High CXCR3 on leukemic cells distinguishes IgHV(mut) from IgHV(unmut) in chronic lymphocytic leukemia: Evidence from CD5(high) and CD5(low) clones

Abstract

Despite the shared pattern of surface antigens, neoplastic cells in chronic lymphocytic leukemia (CLL) are highly heterogeneous in CD5 expression, a marker linked to a proliferative pool of neoplastic cells. To further characterize CD5(high) and CD5(low) neoplastic cells, we assessed the chemokine receptors (CCR5, CCR7, CCR10, CXCR3, CXCR4, CXCR5) and adhesion molecules (CD54, CD62L, CD49d) on the CD5(high)and CD5(low) subpopulations, defined by CD5/CD19 coexpression, in peripheral blood of CLL patients (n=60) subgrouped according to the IgHV mutational status (IgHV(mut),n=24;IgHV(unmut),n=36). CD5(high) subpopulation showed a high percentage of CXCR3 (P<0.001), CCR10 (P=0.001), and CD62L (P=0.031) and high levels of CXCR5 (P=0.005), CCR7 (P=0.013) compared to CD5(low) cells expressing high CXCR4 (P<0.001).
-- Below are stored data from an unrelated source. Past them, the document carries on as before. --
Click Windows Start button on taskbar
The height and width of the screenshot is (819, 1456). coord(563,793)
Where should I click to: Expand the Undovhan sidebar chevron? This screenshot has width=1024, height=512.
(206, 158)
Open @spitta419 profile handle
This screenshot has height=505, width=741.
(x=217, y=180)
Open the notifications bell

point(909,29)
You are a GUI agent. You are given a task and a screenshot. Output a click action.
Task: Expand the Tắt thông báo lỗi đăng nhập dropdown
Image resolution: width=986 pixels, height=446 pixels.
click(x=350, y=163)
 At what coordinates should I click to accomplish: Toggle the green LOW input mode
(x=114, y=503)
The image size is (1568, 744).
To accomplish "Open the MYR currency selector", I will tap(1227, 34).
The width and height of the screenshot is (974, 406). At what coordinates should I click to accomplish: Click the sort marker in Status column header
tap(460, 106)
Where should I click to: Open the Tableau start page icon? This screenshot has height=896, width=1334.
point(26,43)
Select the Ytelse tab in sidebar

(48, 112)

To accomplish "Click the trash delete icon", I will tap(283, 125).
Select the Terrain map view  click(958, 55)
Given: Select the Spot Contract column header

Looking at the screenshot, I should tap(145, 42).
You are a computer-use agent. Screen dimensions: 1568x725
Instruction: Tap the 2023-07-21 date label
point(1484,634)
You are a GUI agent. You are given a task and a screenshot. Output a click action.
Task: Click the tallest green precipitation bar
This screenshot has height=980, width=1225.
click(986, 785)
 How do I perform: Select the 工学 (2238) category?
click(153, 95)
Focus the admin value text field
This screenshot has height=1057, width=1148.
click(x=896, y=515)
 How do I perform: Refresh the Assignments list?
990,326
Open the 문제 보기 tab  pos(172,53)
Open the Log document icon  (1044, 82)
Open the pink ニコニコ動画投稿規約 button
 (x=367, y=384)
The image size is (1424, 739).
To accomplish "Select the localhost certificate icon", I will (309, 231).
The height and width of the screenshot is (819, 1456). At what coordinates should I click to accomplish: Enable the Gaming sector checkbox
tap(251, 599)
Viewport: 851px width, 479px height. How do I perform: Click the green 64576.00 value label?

Comparing IgHV(mut) and IgHV(unmut)patients, high levels of CXCR3 on CD5(high) and CD5(low) subpopulations were detected in theIgHV(mut) patients, with better discrimination in CD5(low) subpopulation. Levels of CXCR3 on CD5(low) subpopulation were associated with time to the next treatment, thus further confirming its prognostic value. Taken together, our analysis revealed higher CXCR3 expression on both CD5(high) and CD5(low) neoplastic cells inIgHV(mut) with a better prognosis compared to IgHV(unmut) patients. Contribution of CXCR3 to CLL pathophysiology and its suitability for prognostication and therapeutic exploitation deserves future investigations.